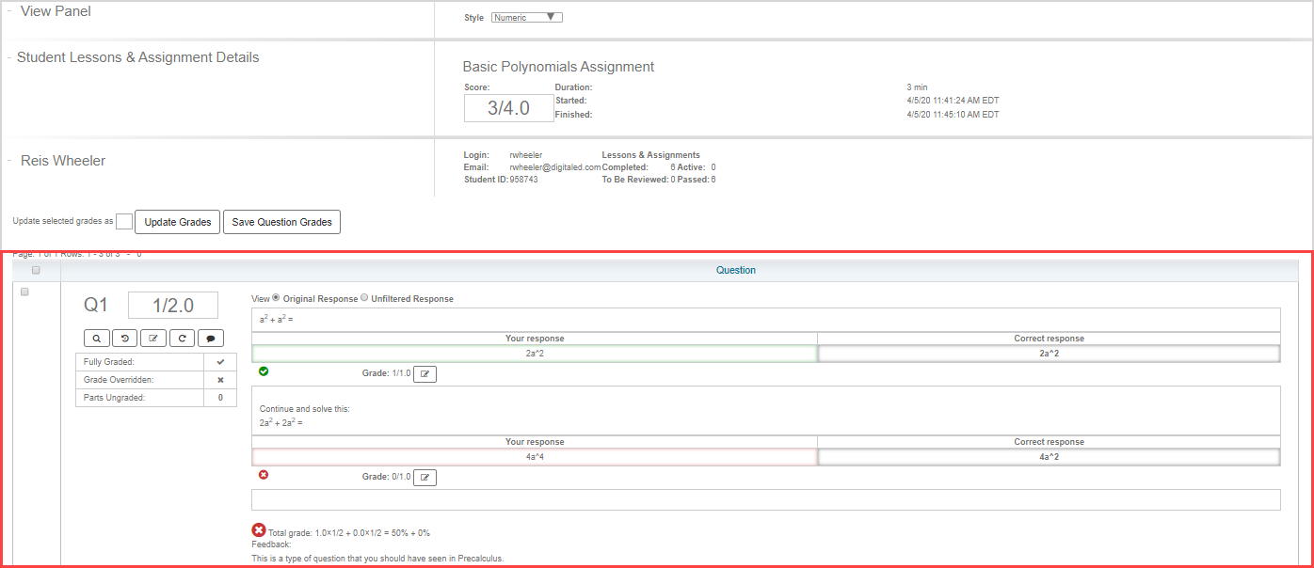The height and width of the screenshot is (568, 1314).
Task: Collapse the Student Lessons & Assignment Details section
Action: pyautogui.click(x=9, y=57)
====================
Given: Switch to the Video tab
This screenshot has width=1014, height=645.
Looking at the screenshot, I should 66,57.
====================
EXERCISE REQUIREMENTS:
Reproduce the listing verbatim from the line containing "The height and" through the line containing "Action: pyautogui.click(x=9, y=57)", both included, and omit the pictures.

SOLUTION FOR THIS PROBLEM:
The height and width of the screenshot is (568, 1314).
Task: Collapse the Student Lessons & Assignment Details section
Action: pyautogui.click(x=9, y=57)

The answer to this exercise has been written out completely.